An expert expat’s guide to St Johns Wood, London
The expat
SJ Fallick grew up in Malvern, Victoria before booking a one-way ticket to London in early 2015. Landing in Chelsea, she has gradually migrated north and now lives opposite Lord’s Cricket Ground, having called St John’s Wood (SJW) home for the past three years working for Mastercard.
See
Having tested a number of neighbourhoods, I can confidently recommend Marylebone the most. One of the few that still has a thriving High Street, it’s also home to my favourite bookstore, Daunt Books ( dauntbooks.co.uk). Featuring long oak galleries, a mezzanine level and skylights, it’s a beautiful space to while away time browsing books. Known for its extensive travel section, Daunt also hosts regular events and author talks which are well worth attending. And don’t leave the area without taking a walk down Chiltern Street, my most-loved street in London.
Do
London is a city of parks. While I miss the Aussie beaches terribly – credit where credit’s due – London’s parks are the lungs of the city. I’m lucky enough to live next to Regent’s Park which, I’ll reluctantly divulge, outshines Hyde Park. With so many ways to be active, you can really choose your own adventure, be it walking, running, cycling or playing on the sports fields (thankfully, no swimming). If I’m not walking through the roses in Queen Mary’s Gardens (a must-see), you’ll find me learning tennis at Park Sports. Open to visitors and regulars, I started in 2020 and it’s still a pinch-me moment each time I find myself playing against such a beautiful backdrop. See parksports.co.uk
Eat
Soutine is a perfect example of why neighbourhood restaurants are so good. Part of the Wolseley Hospitality Group, it’s located on a prime corner of SJW High Street, with outdoor tables offering the ideal spot to soak up the sun (or huddle under a heater). The essence of a classic French brasserie, the cosy interior is just as inviting. Offering old-school service with an excellent all-day menu, my top pick is the steak frites et salade. See soutine.co.uk
Drink
In SJW, there is only one answer to this question – coffee at Panzer’s. The jewel of the neighbourhood, Panzer’s is considered London’s original Jewish deli, opening 79 years ago.

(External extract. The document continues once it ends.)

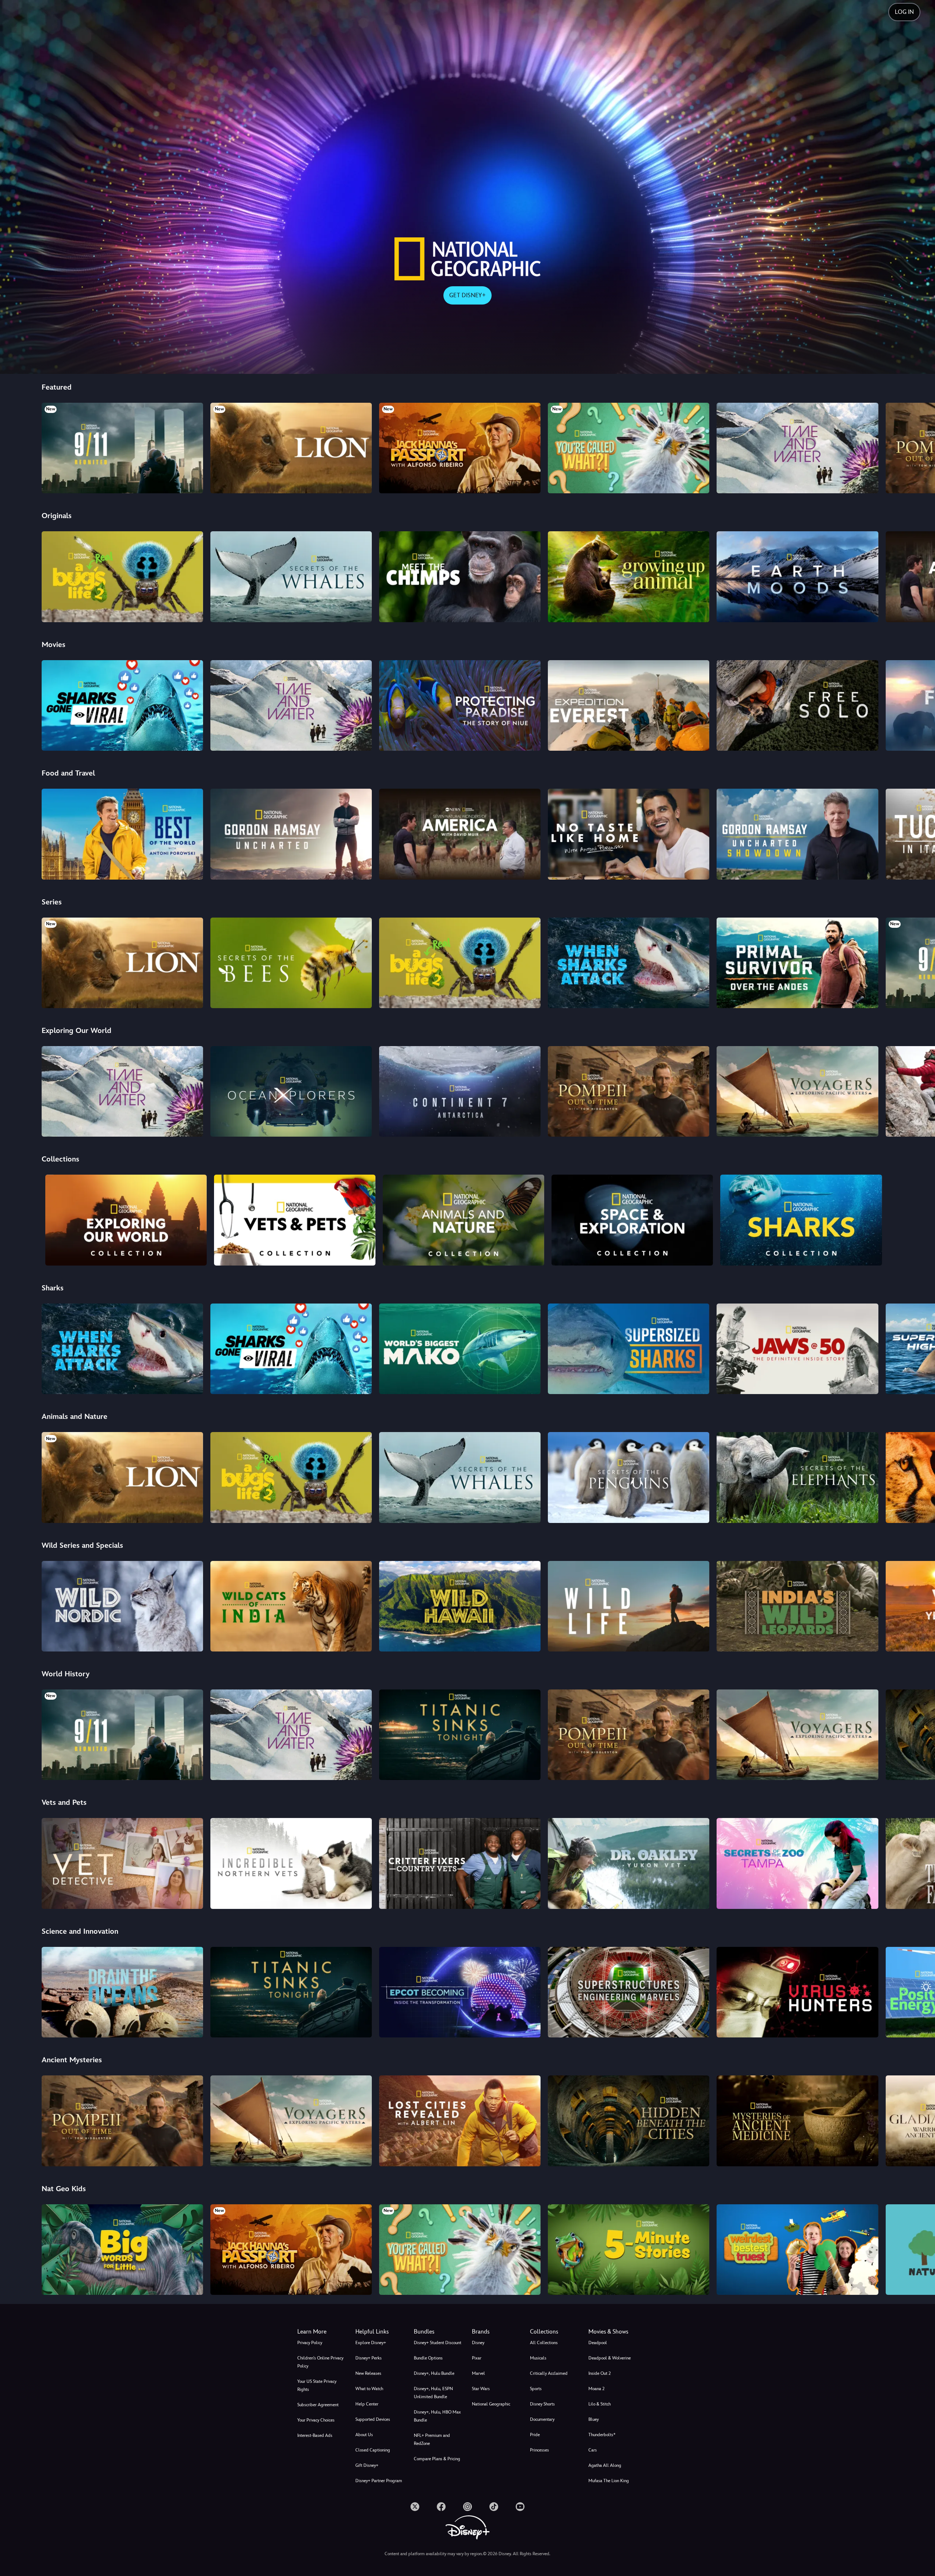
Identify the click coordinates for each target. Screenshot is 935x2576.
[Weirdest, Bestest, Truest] (797, 2249)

Far more than a purveyor of kosher products and cold cuts, it’s a destination in itself for its expertly curated selection of international delicacies and fresh produce. Panzer’s coffee bar pumps out coffee from 7am daily, with the option to sit outside and an impressive selection of mouth-watering house-made treats. There’s usually a queue, but it’s well worth the wait. As a true Melbourne coffee snob, I can say, hand-on-heart, that Panzer’s is by far the best cup you’ll get in London – evidenced by the fact I now brew the same beans at home (Origin Stronghold, if you’re asking). See panzers.co.uk
Avoid
The Tube if you can. While there’s no doubt it’s an incredibly efficient transport system, not even the locals enjoy catching it. London is a city best explored on foot, eyes up, not looking down at your phone! This is as much for safety as it is to soak it all in properly. For some of the best views in the area, head up to Primrose Hill where you can marvel at the city skyline.
Thrive
At the opposite end of the spectrum to Panzer’s coffee is London water. While it’s technically safe to drink, there are also numerous articles about what the authorities struggle to filter out in the recycling process including hormones, medications and drugs. Safer to stick to bottled water while you’re here.